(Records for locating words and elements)
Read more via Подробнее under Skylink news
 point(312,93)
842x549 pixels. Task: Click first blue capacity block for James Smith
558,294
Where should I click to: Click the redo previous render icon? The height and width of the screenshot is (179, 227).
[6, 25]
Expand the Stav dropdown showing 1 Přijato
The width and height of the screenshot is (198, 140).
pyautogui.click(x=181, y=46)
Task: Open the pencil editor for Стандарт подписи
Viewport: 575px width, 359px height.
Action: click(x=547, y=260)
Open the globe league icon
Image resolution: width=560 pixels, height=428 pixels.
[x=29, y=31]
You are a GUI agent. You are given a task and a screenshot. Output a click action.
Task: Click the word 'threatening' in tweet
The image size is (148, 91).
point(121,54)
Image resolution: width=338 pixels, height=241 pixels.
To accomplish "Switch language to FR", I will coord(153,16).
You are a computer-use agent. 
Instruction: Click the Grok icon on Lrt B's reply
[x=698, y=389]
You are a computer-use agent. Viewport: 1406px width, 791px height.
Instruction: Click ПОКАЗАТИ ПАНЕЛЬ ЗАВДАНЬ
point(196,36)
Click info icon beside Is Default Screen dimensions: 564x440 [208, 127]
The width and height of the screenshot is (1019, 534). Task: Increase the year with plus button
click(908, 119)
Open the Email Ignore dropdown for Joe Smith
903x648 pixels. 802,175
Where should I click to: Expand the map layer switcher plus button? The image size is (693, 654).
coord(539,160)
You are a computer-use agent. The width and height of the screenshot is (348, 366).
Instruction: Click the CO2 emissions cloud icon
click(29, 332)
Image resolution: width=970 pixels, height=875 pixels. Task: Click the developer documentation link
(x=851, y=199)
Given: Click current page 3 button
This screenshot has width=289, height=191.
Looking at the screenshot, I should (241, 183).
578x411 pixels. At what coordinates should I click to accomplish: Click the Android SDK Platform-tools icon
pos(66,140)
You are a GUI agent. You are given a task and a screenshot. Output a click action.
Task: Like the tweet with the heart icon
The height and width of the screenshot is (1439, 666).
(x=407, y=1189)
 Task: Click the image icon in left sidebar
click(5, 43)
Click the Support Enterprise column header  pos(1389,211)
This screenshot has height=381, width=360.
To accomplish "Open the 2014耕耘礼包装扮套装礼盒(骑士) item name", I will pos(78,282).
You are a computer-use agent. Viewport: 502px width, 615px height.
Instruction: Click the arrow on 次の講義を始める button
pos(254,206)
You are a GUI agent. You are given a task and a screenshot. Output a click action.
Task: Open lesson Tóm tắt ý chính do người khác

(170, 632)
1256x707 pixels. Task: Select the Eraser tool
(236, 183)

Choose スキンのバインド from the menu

• [What to do]: Find every line in the material above that contains the string "Where", and copy each of those lines.

• [Reply]:
Where should I click to: Click the redo previous render icon? The height and width of the screenshot is (179, 227).
Where should I click to: Expand the map layer switcher plus button? The image size is (693, 654).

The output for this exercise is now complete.